Monday, Oct. 27, 1958

Back to the Beginning

Nearly two years had passed since the police rounded them up--a mixed bag of 91 teachers, lawyers, doctors, labor leaders and even housewives whose crime it had been to oppose South Africa's racial apartheid. Charged with high treason and conspiracy to overthrow the government by revolution, they had all lost their jobs, been sustained almost entirely by a defense fund raised by sympathizers at home and abroad. Last week in Johannesburg, as South Africa tensely watched and waited, the absurdity of the charges against them finally became apparent to all.
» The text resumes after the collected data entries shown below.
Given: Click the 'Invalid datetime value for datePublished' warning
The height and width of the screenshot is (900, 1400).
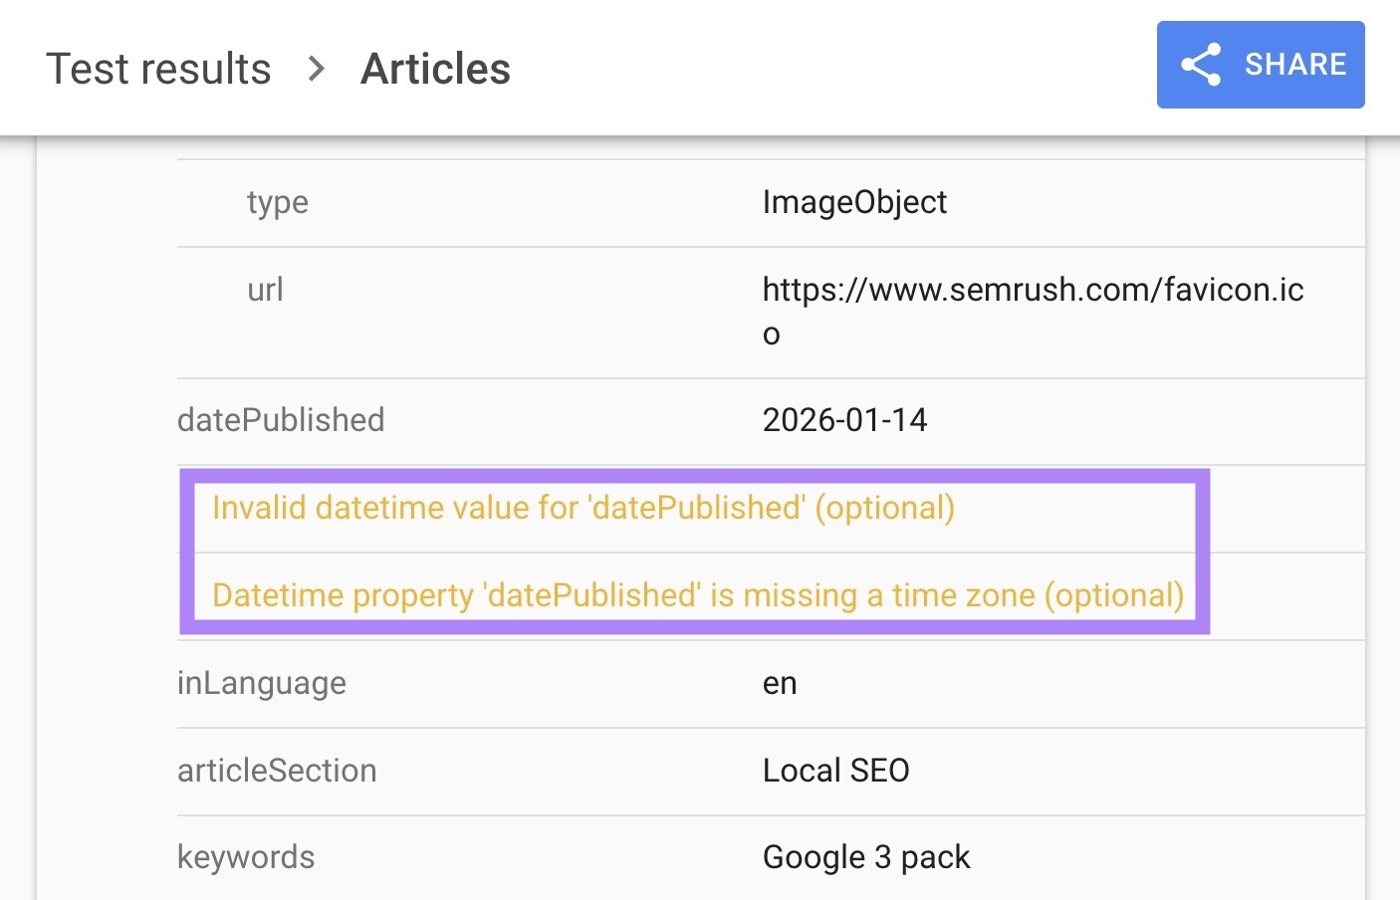Looking at the screenshot, I should click(x=583, y=508).
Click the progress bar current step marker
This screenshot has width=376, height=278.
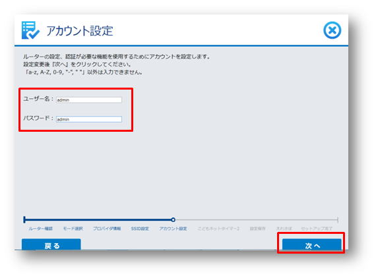(x=173, y=219)
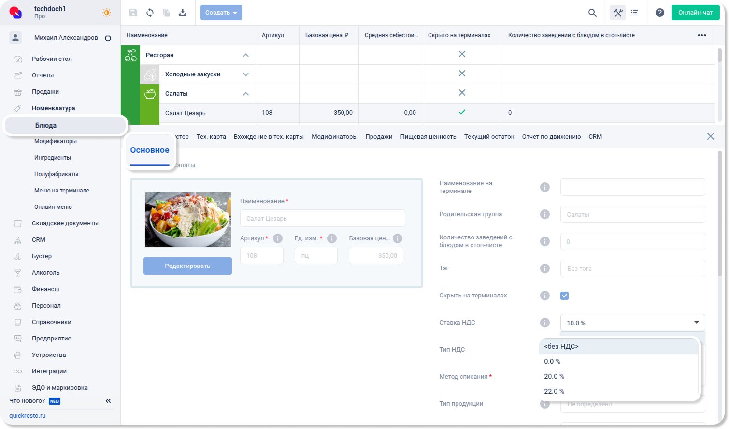The image size is (729, 429).
Task: Click the Редактировать button
Action: tap(187, 266)
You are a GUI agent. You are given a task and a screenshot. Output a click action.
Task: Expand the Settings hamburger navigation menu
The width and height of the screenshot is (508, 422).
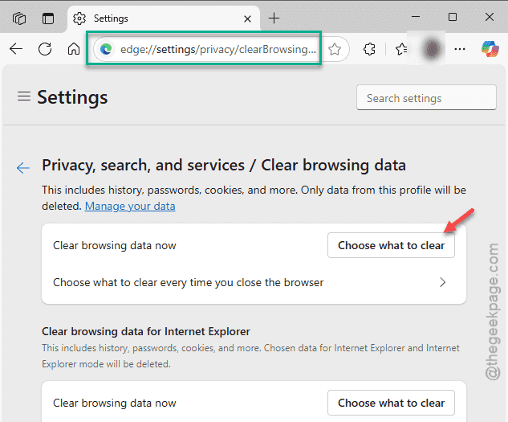(x=24, y=96)
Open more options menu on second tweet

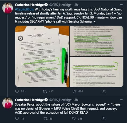point(121,100)
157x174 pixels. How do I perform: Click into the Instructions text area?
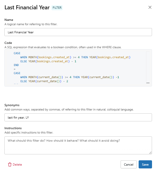coord(78,145)
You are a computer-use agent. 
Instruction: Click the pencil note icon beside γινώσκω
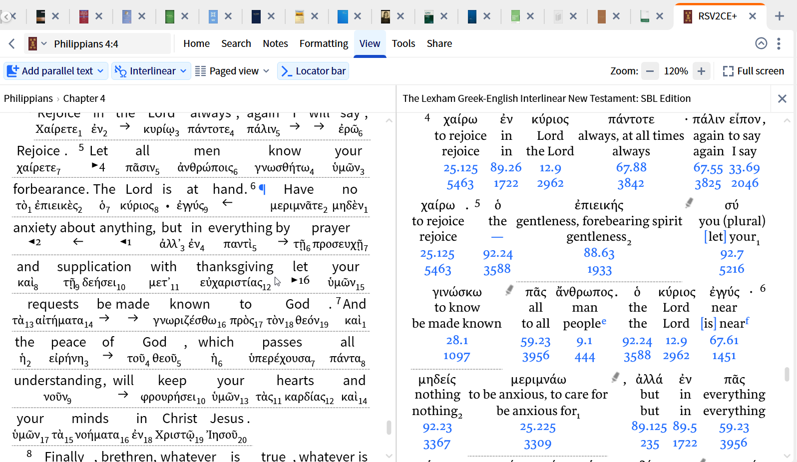pos(509,290)
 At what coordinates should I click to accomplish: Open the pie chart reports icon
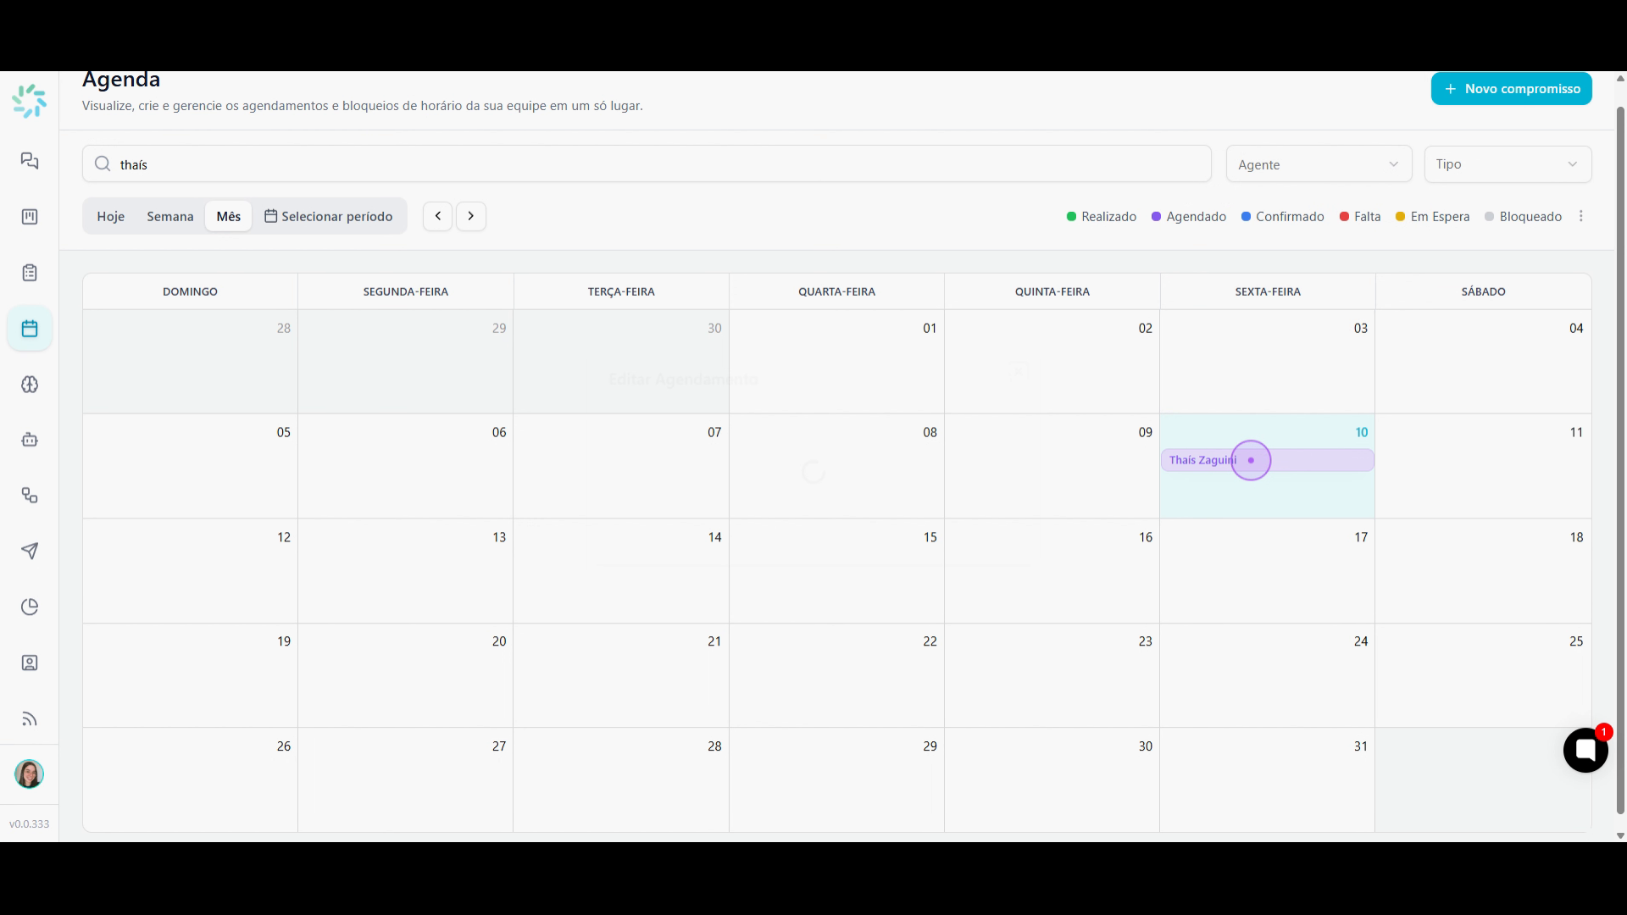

For two months their brilliant defense counsel, Israel Maisels, Q.C., had hammered away at the Crown's inability to prove that on any particular occasion any of the defendants had preached revolution. At one point he seized a batch of documents that the Crown had introduced as evidence, waved them in the air crying: "Here, my lords, we have a Russian recipe book, an Indian school magazine, a letter saying a check has been lost, another that it has been found. There are 10,000 of these documents and it would be impossible for anybody to read them all," yet when any individual asked what the charge against him was, he was referred to the entire body of evidence. Ordered to produce more specific evidence, the Crown narrowed its case to a simple charge of conspiracy. Last week, under Maisels' fire, the Crown withdrew the indictment entirely.

That night some of the defendants, black and white together, gathered at a house for a little celebration. Policemen raided the place, acting under a South African law that forbids serving liquor to nonwhites. Meanwhile, the government announced that because the defendants had not yet, during the long preliminary hearings, pleaded either guilty or not guilty, a new indictment would be filed. The 91 defendants were right back where they were nine months ago.